Implementation hints:
Java provides the method split() which allows us to split a String into multiple tokens by specifying a separator character.
E.g.
String animals = “dog cat bear elephant giraffe”;
String[] animalsArray = animals.split(“\\s+”);
* Step 0: Open .csv file.
* Step 1: Tokenize (split) lines using comma as separating character.
* Step 2: Compute the statistics for each reviewer and each product.
* Step 3: Close .csv file.
Tasks:
1. Extend the given code in src.git under project1 to create and object-oriented Java program that implements the functionality described above. The code skeleton is given, do not change AbstractRatingSummary, Rating, RatingStatsApp and Data Analysis if possible.
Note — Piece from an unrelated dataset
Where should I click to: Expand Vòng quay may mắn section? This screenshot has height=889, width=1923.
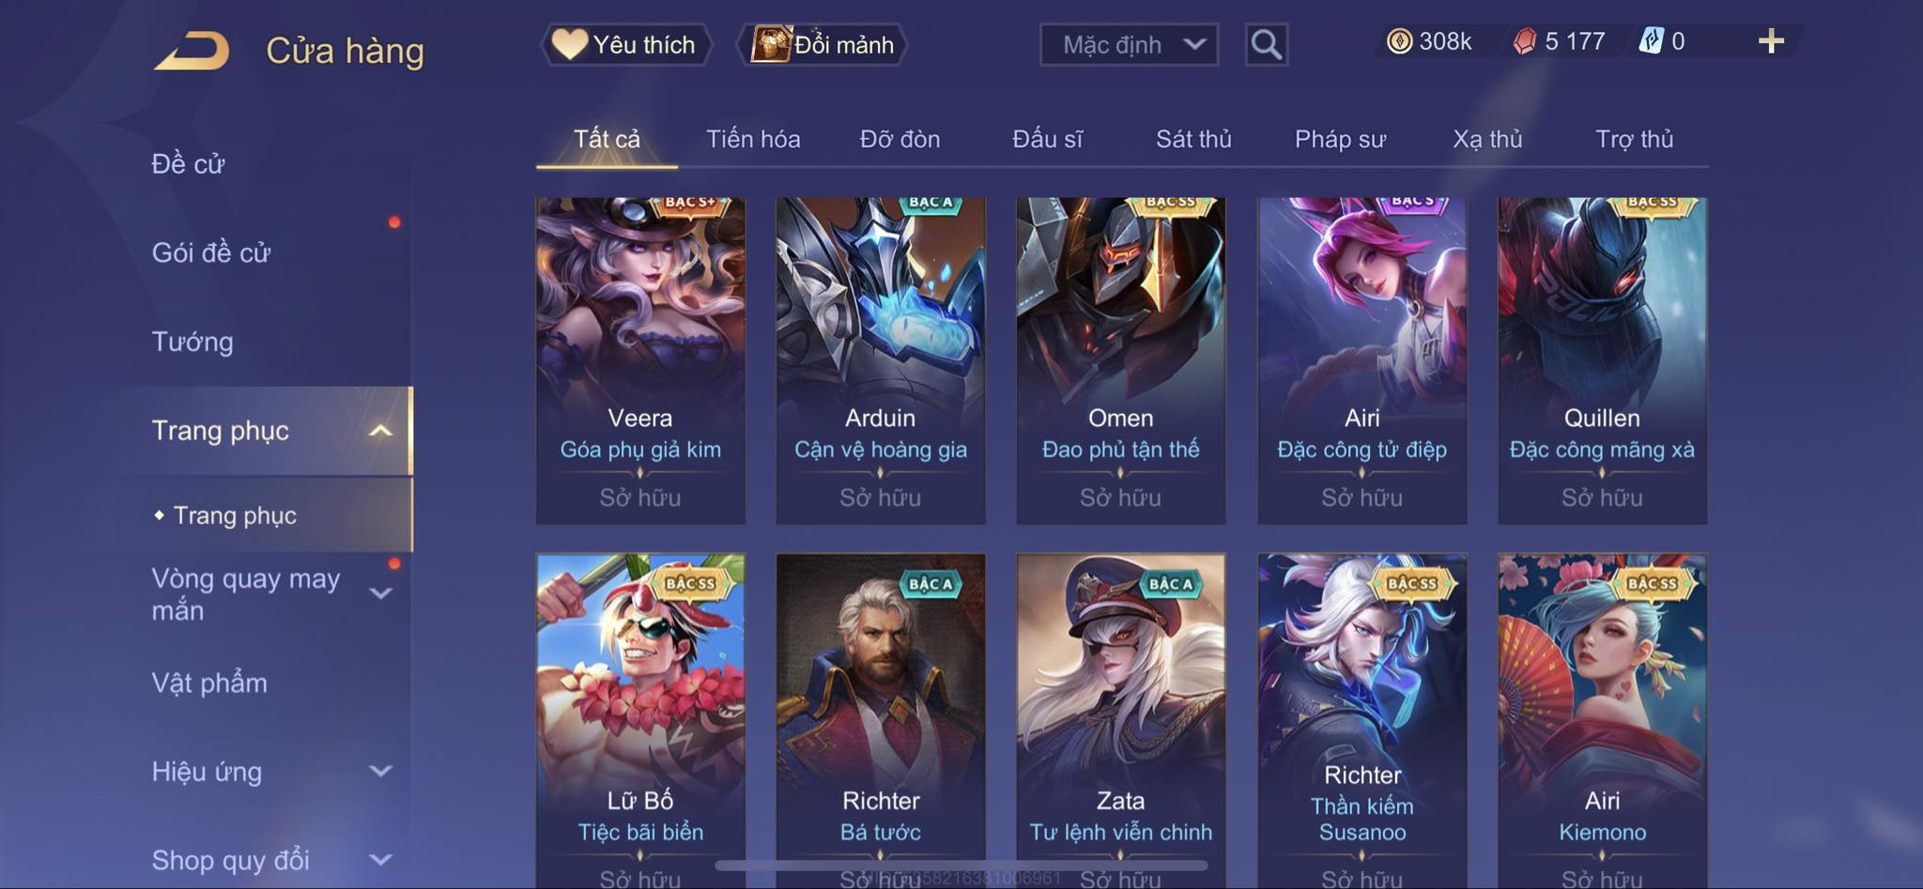click(x=380, y=593)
2. Try to make your program as robust as possible:
* exception handling to deal with possible problems that may occur during the program execution
* use Java streams to streamline the data statistics computation
3. Use object oriented principles to implement the missing methods:
* Encapsulation: minimal set of setters and getters. Minimal constructor set.
* Abstraction: program to the interface not the implementaton, see AbstractRatingSummary
* Inheritance: where is the greatest code reuse?
* Polymorphism: make the code robust enough so it there is a different way to compute RatingSummary and collect it, it would require minimal integration effort.
4. Use javadoc comments for all of your public classes and methods.
* Do not forget to list all team members under @author tag
Logistics:
* This assignment should be completed in groups of up to 3 students: please indicate in the @author tag
* The provided code should be cloned (first time) or pulled from https://git.txstate.edu/CS3354/src according to the instructions provided in class (project1 folder), see README.md for more details
* The completed code should be pushed to <NETID> repo
* **DO NOT** include executable .class or .jar files in your submission. Only .java files.
* You may use an IDE (VS Code, IntelliJ, Netbeans, etc) or just an editor and command line operations (javac, java) in Unix or Windows/DOS to develop your program.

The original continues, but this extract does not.